Little World, a documentary about a 19-year-old cancer survivor who travels the world in his wheelchair, will be screened in Emerson’s Bright Family Screening Room in the Paramount Center on Monday, February 23, at 6:30 pm, where refreshments will be served.
There will be two speakers at the Emerson screening: Jason Harris and Richard Bernstein, a blind man who was recently appointed as a Supreme Court Justice in Michigan.
Emerson has arranged to offer audio description, a form of adaptive technology to support audience members with visual disabilities, at the Reelabilities screening.
Tickets are free to Emerson students, faculty, and staff with a College identification card and are $10 for the general public.
The festival will be held at several different venues around Boston February 19–March 2.
“An important part of the work we do at Emerson is fostering an inclusive environment,” said Rob Sabal, interim dean of the School of the Arts. “This includes creating important opportunities for the community to engage in dialogue with one another, while also turning the spotlight to an area of the industry that demands greater attention.”

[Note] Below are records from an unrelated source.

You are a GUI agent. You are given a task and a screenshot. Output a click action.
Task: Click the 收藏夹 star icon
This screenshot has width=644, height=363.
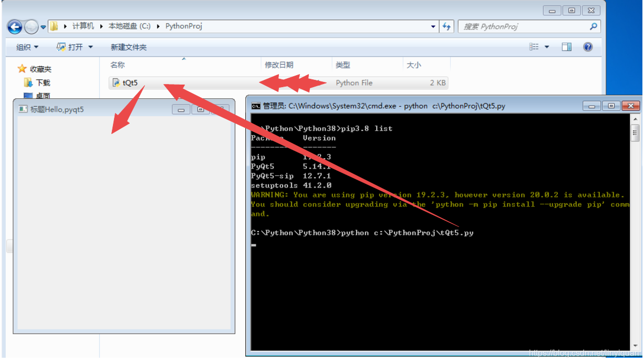(22, 68)
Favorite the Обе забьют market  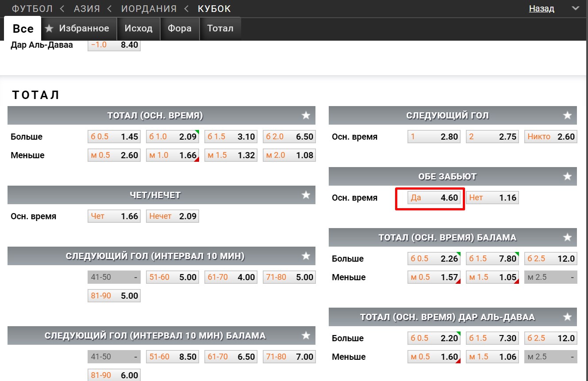[x=567, y=176]
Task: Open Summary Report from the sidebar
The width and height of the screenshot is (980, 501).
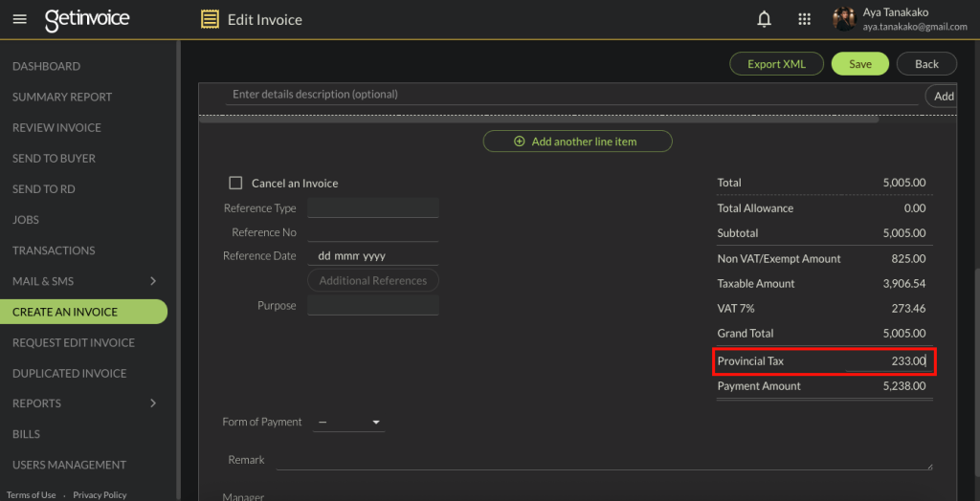Action: (x=62, y=97)
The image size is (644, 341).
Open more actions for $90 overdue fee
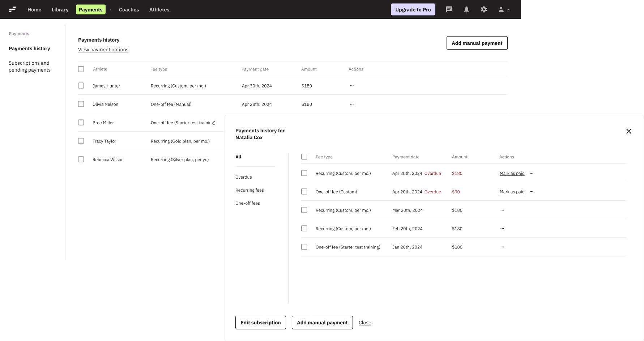(x=531, y=192)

Harris and Bernstein’s stop at Emerson is one of many engagements on their Visible/Invisible Disabilities speaking tour, which shares the message of awareness and empathy not only for apparent physical disabilities, but also for hidden disabilities such as hearing loss, autism, and mental health.
ReelAbilities is the nation’s largest film festival dedicated to showcasing award-winning films that, according to festival organizers, promote “awareness and appreciation of the lives, stories, and artistic expressions of people with different disabilities.” ReelAbilities now tours the country in more than a dozen cities, from Boston to the Bay Area.

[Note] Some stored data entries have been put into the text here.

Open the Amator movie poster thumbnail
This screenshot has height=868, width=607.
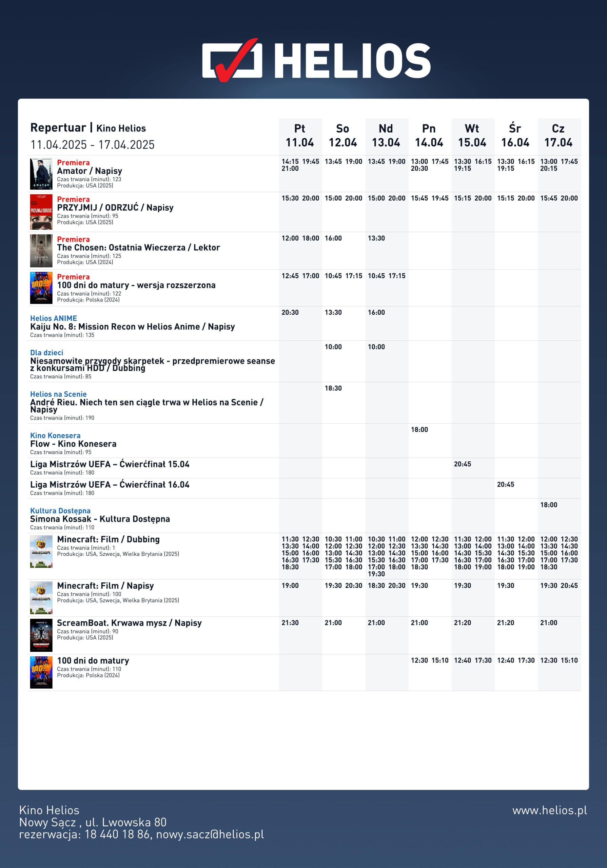pyautogui.click(x=41, y=174)
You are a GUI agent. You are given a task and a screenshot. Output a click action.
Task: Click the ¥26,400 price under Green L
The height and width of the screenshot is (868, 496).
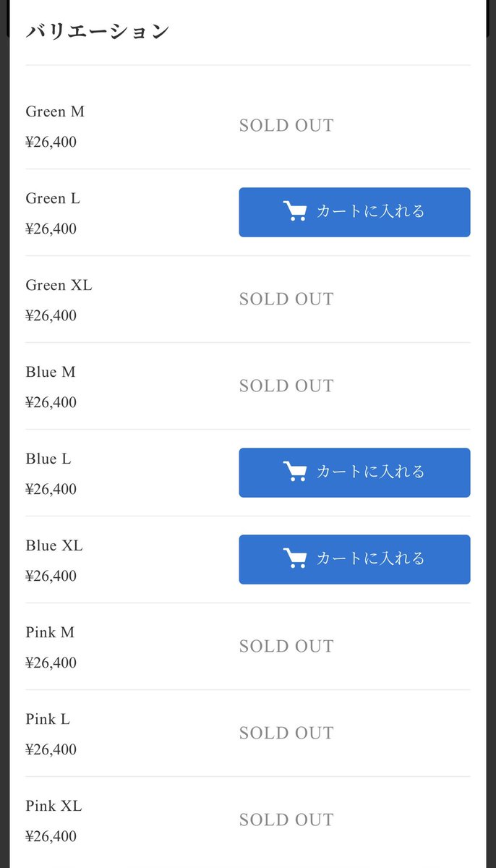pos(51,229)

“Everyone has a story to tell,” said Brooke Knight, chair of Visual and Media Arts at Emerson. “As President Lee Pelton has said before, we learn from the people who are different from us, not from people who are the same as us. It’s incredibly valuable for students and the greater community to have access to stories by and about people with varying abilities.”
The event is sponsored by the School of the Arts, the Office of Student Accessibility Services, the Office of Diversity and Inclusion, and Emerson Peace and Social Justice.